[Dataset items]
::::::::::
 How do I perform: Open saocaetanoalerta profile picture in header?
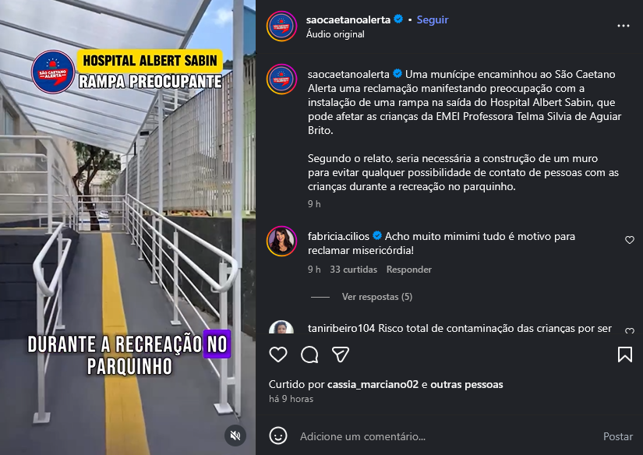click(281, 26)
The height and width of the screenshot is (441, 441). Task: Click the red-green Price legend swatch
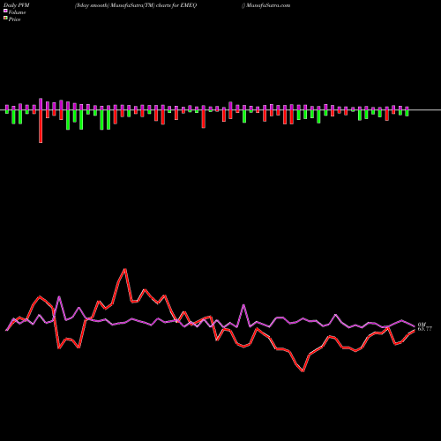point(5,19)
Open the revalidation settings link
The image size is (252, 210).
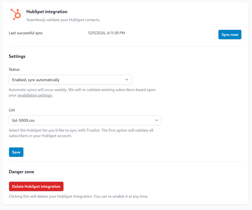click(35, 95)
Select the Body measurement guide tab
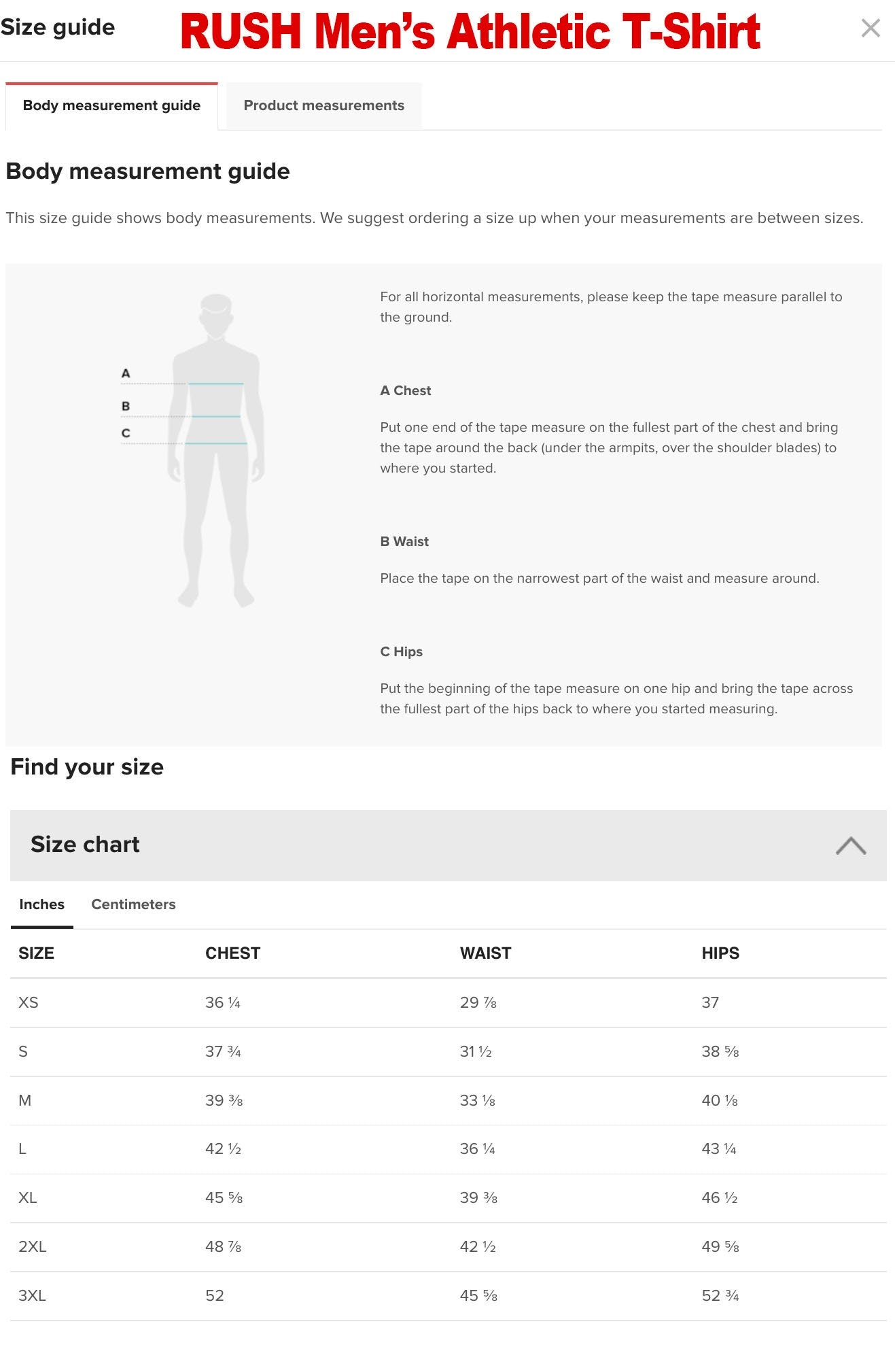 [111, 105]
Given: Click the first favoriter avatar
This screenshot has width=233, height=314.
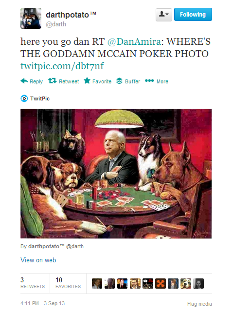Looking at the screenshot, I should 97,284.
::::::::::
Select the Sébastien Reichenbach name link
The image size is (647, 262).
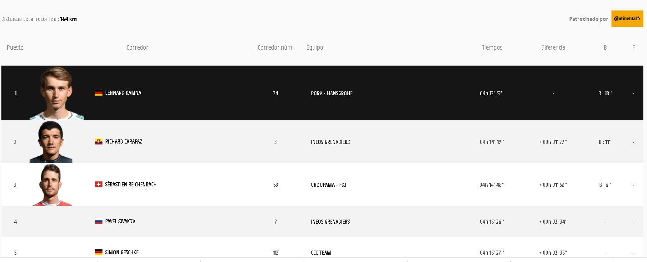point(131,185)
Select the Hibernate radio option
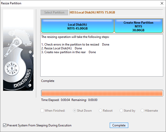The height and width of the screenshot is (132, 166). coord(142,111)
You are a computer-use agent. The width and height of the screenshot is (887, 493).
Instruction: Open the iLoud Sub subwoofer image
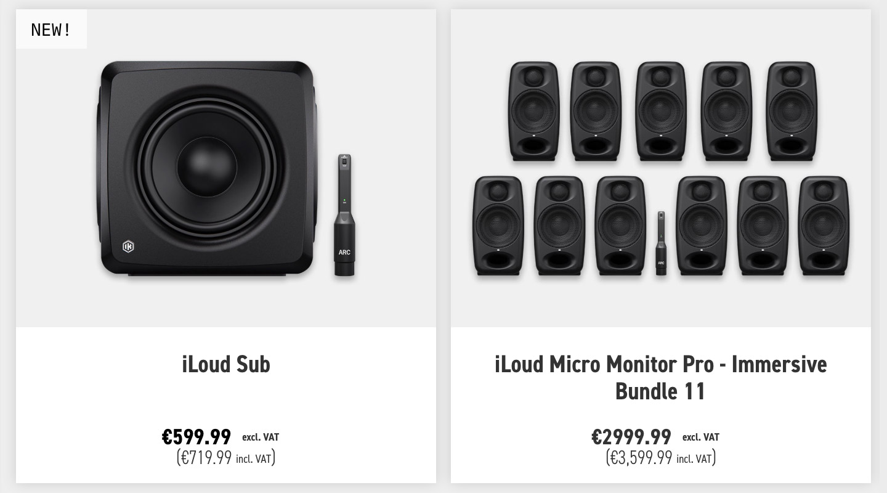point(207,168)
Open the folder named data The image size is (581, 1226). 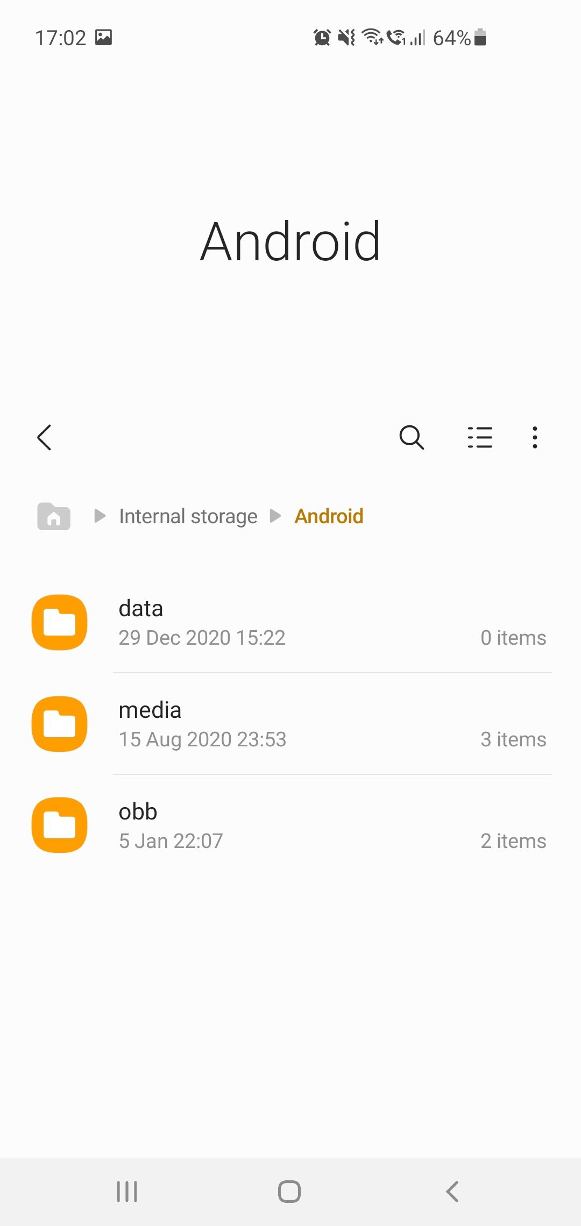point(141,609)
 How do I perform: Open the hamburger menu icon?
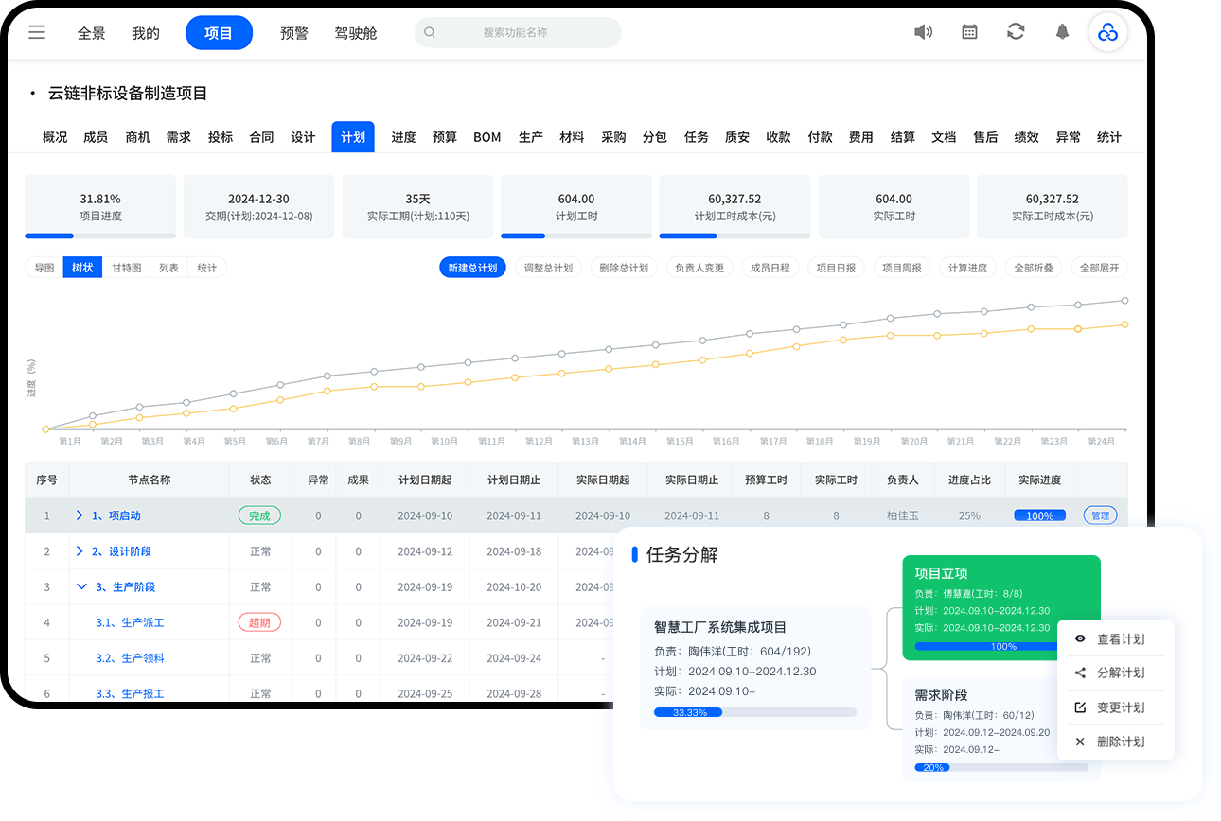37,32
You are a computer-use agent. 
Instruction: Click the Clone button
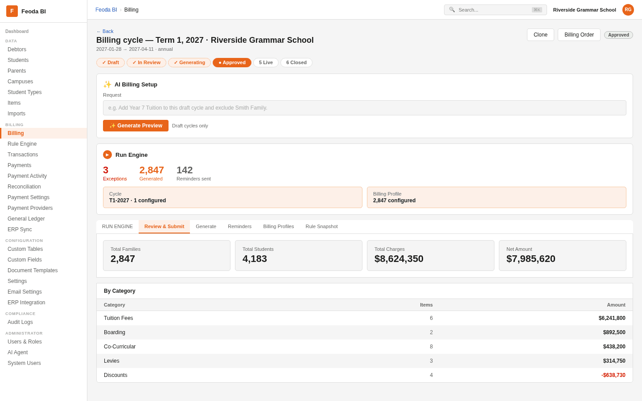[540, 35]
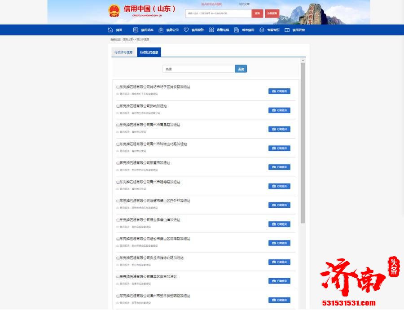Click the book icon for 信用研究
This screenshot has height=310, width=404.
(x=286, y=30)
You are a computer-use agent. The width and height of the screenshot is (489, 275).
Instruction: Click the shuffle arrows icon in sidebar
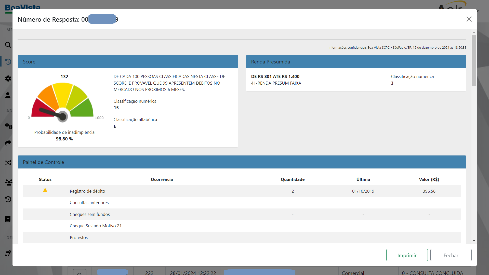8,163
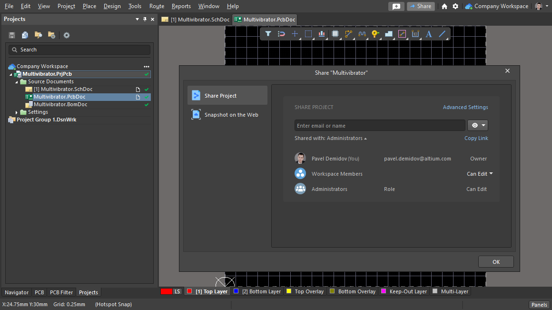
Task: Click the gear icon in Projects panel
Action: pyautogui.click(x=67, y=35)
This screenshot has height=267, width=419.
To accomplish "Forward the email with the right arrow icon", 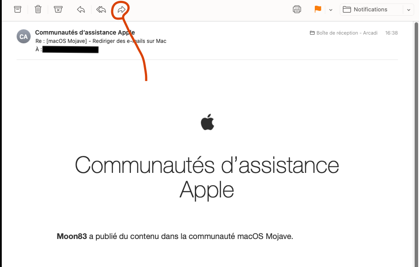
::::::::::
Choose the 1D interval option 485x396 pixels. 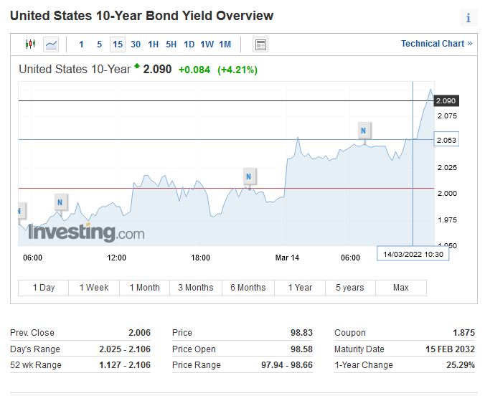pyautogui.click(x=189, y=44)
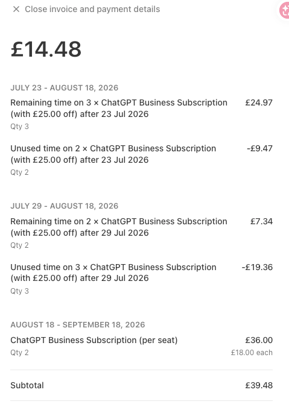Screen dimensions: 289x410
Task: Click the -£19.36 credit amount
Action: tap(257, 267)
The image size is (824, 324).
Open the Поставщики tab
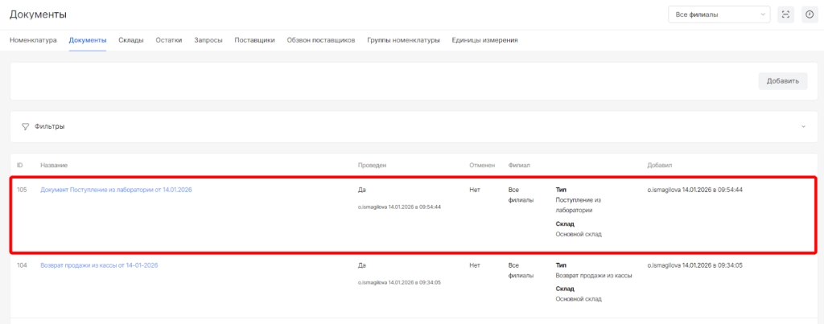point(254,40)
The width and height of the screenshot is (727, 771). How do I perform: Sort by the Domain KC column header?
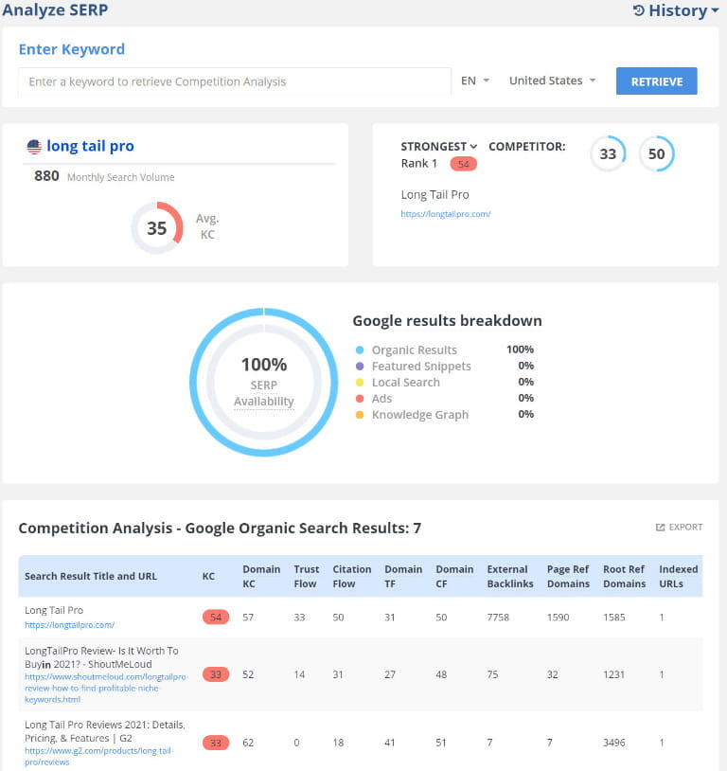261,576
::::::::::
* [The task]
In the entries above, which lines run from the one with "How do I perform: Open saocaetanoalerta" up to and including the one with "Given: Click the first favoriter avatar"? Write them out exactly, without the pictures.

* [Response below]
 How do I perform: Open saocaetanoalerta profile picture in header?
click(281, 26)
The height and width of the screenshot is (441, 441). Task: Click the red-green Price legend swatch
point(5,19)
Open the revalidation settings link
The image size is (252, 210).
click(35, 95)
Select the Body measurement guide tab
 [111, 105]
Given: Click the first favoriter avatar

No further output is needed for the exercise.